By screening the genome of different cell models, a team from Montpellier identified several hundred human genes that influence the replication of SARS-CoV-2. Some of these genes also modulate the ability to multiply seasonal coronaviruses or MERS-CoV, the coronavirus that appeared in Saudi Arabia in 2012. New studies, conducted on reconstituted respiratory mucosa in the laboratory, will now make it possible to determine which of them could constitute relevant targets for combating these infections.
Since the appearance of SARS-CoV-2, numerous studies have been conducted around the world to identify the human proteins that allow this virus to replicate in our respiratory cells, and those that prevent it from doing so. Many cellular factors have been identified through the use of the famous CRISPR molecular scissors: by allowing the activation or inhibition of each individual gene in a genome, this approach allows to question the role played by each of them in viral replication. But until now, most of these studies have not used cell models that are highly relevant from a physiological point of view. At the Montpellier Institute of Infectious Diseases, Caroline Goujon's team is the first to have conducted this work on a cell line of pulmonary origin, called Calu-3, whose behavior mimics that of human respiratory epithelium cells. The team also compared these results with those obtained in other lines.
In collaboration with the laboratory led by John Doench at the Broad Institute (USA), the Montpellier team compiled all the studies published in the scientific literature that identified genes involved in the regulation of SARS-CoV-2 replication using a CRISPR screen. The role of all the genes thus identified was then tested by the team in different cell lines of human origin. This work first allowed us to observe that the genes that interact with viral replication are not always the same depending on the nature of the cell line used. Antoine Rebendenne, first author of this collaborative study, explains: "Our observations suggest that SARS-CoV-2 is able to use different biological pathways to multiply. To know the completeness of the possible interactions between the virus and our genome, it is therefore important to work either with many different cell types or with models that are as relevant as possible from a physiological point of view, i.e. close to the cells found in the body."

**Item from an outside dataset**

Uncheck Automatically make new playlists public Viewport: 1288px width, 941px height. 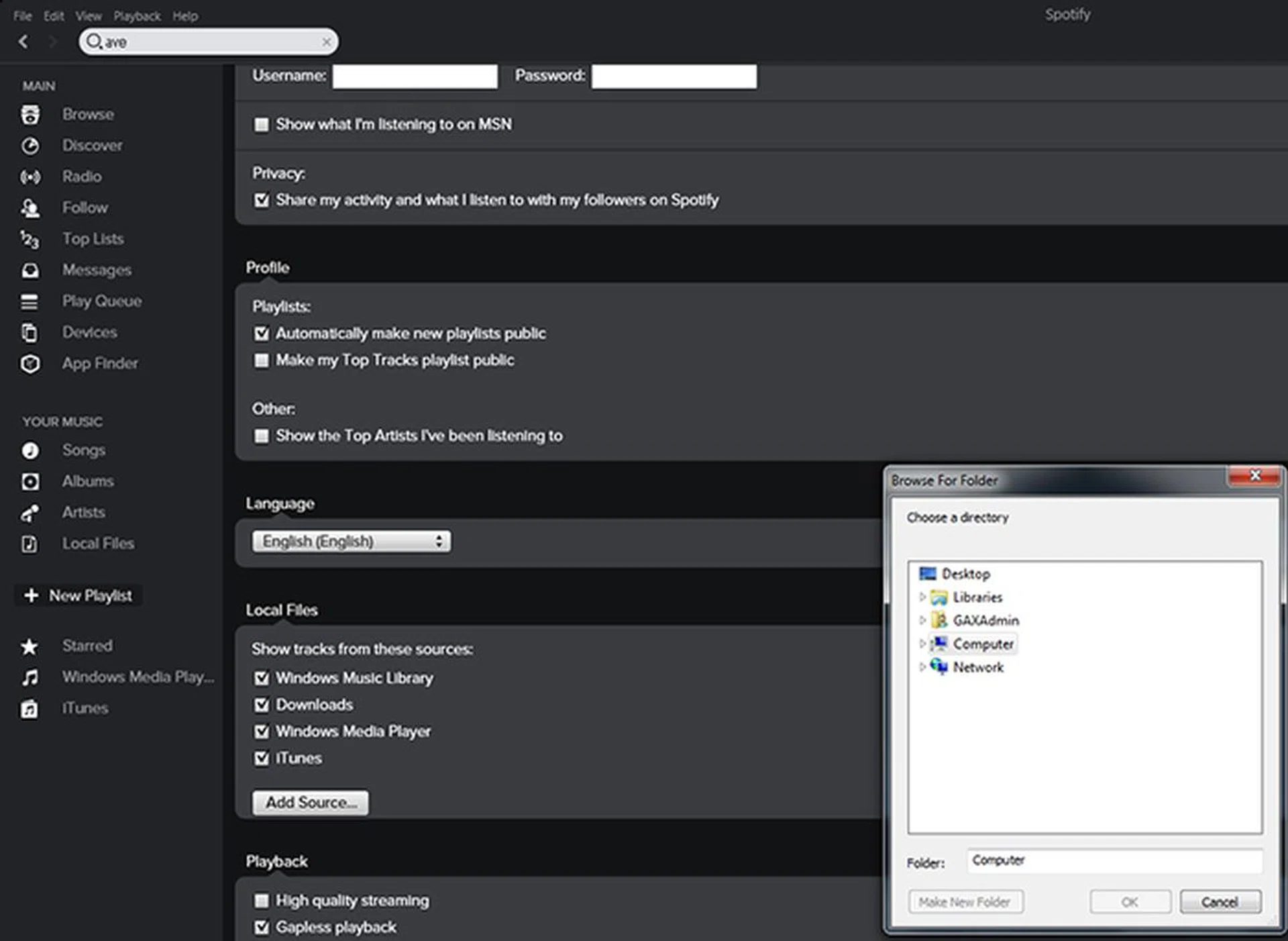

Shared key proteins for replication of different pathogenic coronaviruses
The data collected from the Calu-3 cell line highlight the role of several key genes. Thus, some proteins of the adaptin family, known to regulate the addressing of other proteins in the cell, especially towards the plasma membrane, appeared to be essential for the entry of the virus into the cells. On the contrary, some proteins of the mucin family show particularly potent antiviral properties against SARS-CoV-2: expressed on the surface of epithelial cells, they act as traps that capture the viruses. " Most of the genes we identified code for proteins involved in the entry of the virus into the cell. But we have also identified genes with a later role: this is the case, for example, of ATP8B1, which codes for a protein that regulates membrane lipid composition," explains Antoine Rebendenne.
In collaboration with the Pasteur Institute of Lille, Caroline Goujon and her team were able to show that adaptins and ATP8B1 are involved in the replication of other coronaviruses, such as seasonal coronaviruses (HCoV-NL63 and -229E) or the highly pathogenic MERS-CoV. "We now want to refocus our study on the few hundred genes identified in this work, and evaluate their respective ability to influence viral replication in even more relevant models, such as respiratory epithelia grown at the interface of a liquid culture medium and outside air, obtained from patient biopsies by Professor Arnaud Bourdin's team at the Montpellier University Hospital. We also want to analyze more precisely the mechanisms on which the proviral or antiviral properties of adaptins, mucins or ATP8B1 are based. This work will help identify new therapeutic avenues against SARS-CoV-2, and perhaps against MERS-CoV or future emerging coronaviruses.